Thursday, February 28, 2013

Finding The Cloud In Front Of Every Silver Lining

I have a family member who can find the cloud in front of every silver lining. She is a good person, and means well. For her, though, the fear of running up against obstacles overwhelms her, and she can find even the most obscure reason to be pessimistic. Before she begins a new task, she can cite the reasons why it will not go well! Some would brand her as being insecure.

Many people live their lives that way. To them, negativity is a constant companion. We would not think of telling a cancer patient to "get over it." We are told, therefore, that we should not expect a person who is suffering from clinical depression to just "get over it." Yet, we find it difficult to endure those people who see the world, not through rose-coloured glasses, but foggy grey ones.

Clinical psychologist Dr. S. K. Sharma comes close to saying "get over it." But Dr. Sharma takes a different perspective. This lifestyle advisor says that, before you can become a positive person, you must have the desire to be positive. You can only do that if you are convinced that becoming positive will enhance your quality of life.

That is not the issue with many people who endure their own negativity. They believe. They just don't believe that the option is available to them. Those people need to begin the process gradually, placing themselves in controlled situations where the outcome is most likely to be beneficial. Positivity breeds positivity, and the person can build on small successes.

Similarly, once the "gloomy Gus" experiences a series of uplifting events, he or she should begin placing himself in situations where the outcome is less certain, but the negative consequences are minimal. In these environments, the person can control the outcomes, and recover.
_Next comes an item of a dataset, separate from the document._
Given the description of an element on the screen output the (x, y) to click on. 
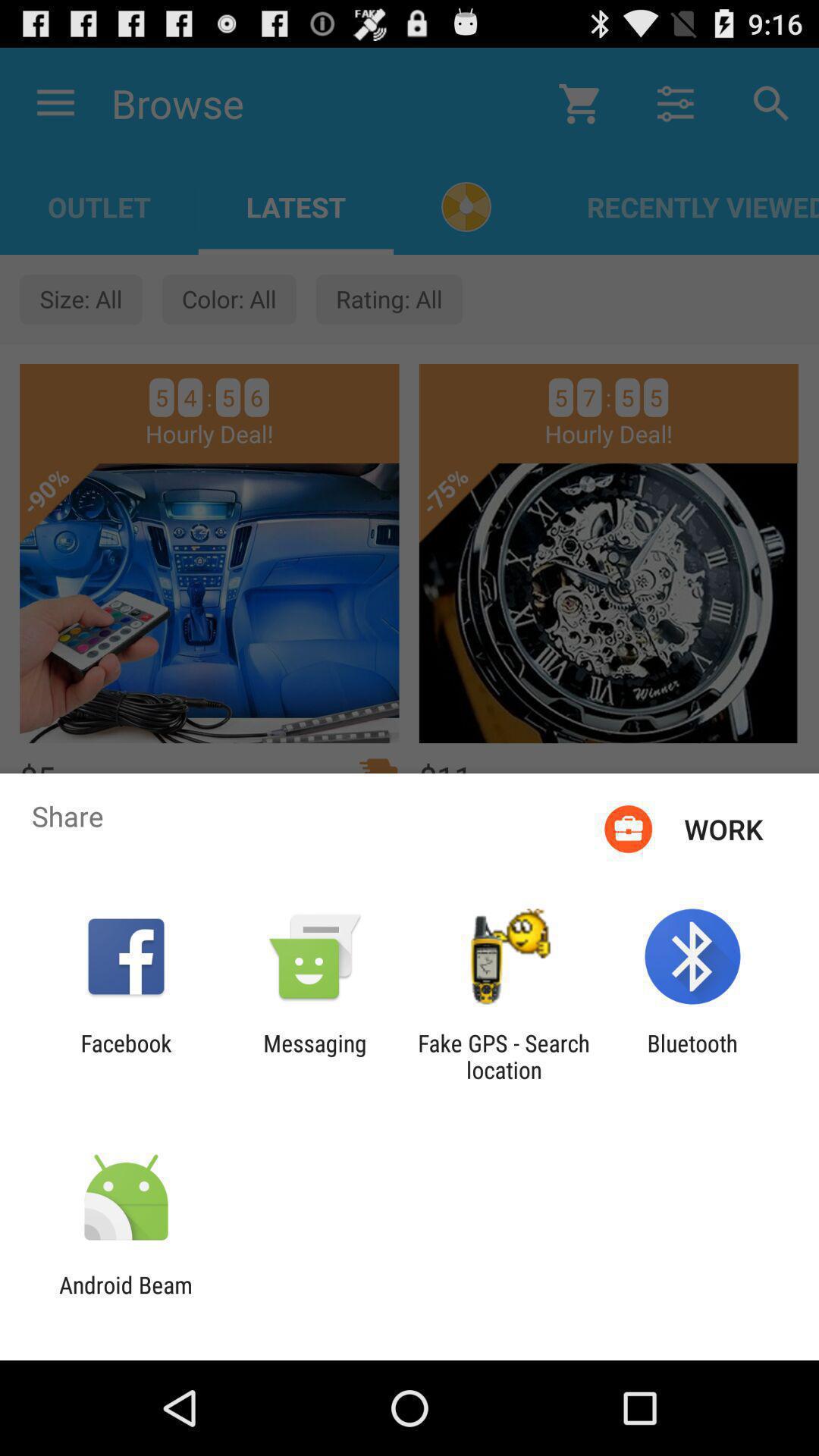
turn on app to the right of messaging item (503, 1056)
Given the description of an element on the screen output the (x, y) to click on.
Again, success feeds success, and overcoming negative consequences often will stimulate confidence - an essential ingredient lacking in many naysayers.

Many times, the negative outcomes are fed by our own inputs. If we have lower expectations, we broadcast those expectations, subtly, in our posture, our mannerisms and our words. Develop a habit of using positive words, of showing confidence and positivity in our posture and movements. Those cues will be picked up by others, and, often, negative situations will be averted.

Take an interest in the world around you; particularly, in other people. Letting others know you find them interesting is a sure-fire way for them to reciprocate with positive actions and words toward you. Few people enjoy commiserating with someone who perpetually espouses negative opinions, or who talks incessantly about their own issues.

As a child, I read an anecdote that remains with me five decades later. Two young women are talking, and the first says to the other, "I'm so happy. I'm marrying Bill."

"Bill?" says the second. "I thought you told me a few months ago that Jim was the most wonderful person in the world."

"That's true," replied the first. "But when I'm with Bill, he makes me feel like I am the most wonderful person."

Keep the company of positive, uplifting people, and you will develop the endurance to enjoy occasional interactions with those less enthusiastic about life. After all, birds of a feather...

Be realistic about your expectations. Die-hard Cleveland Brown and Toronto Maple Leaf fans start each yesar with the unwavering belief that their team will win the championship that year, even when the team finished last the prior year, and no personnel changes have been made. That optimism is admirable. But, certainly, even those pessimistic fans are sure to be disappointed when their team fails, once again. Set goals that are reasonable, but not too low. Be realistic, too, about your own successful conversion to optimism.

One of the hallmarks of someone who is depressed is lethargy. Similarly, those who think negatively often decline to become engaged with life. By not participating in potentially negative events, one cannot be disappointed, right? Wrong. Inactivity leads to more feelings of failure. Get up. Get going. Try. Share a joke. Read uplifting plots and novels. Watch uplifting shows. Get involved with others. It is difficult to brood about failure when you are engaged wholeheartedly in an activity.

Most of all, be appreciative. You have life. You have relative health, relative security, if you compare your situation to others world wide. Enjoy what you have, instead of being morose about what you do not.
As you move slowly from feelings of negativity to a more uplifting outlook, your attitude, like a locomotive rolling downhill, will pick up steam, become unstoppable. See? Even going downhill can be a positive experience!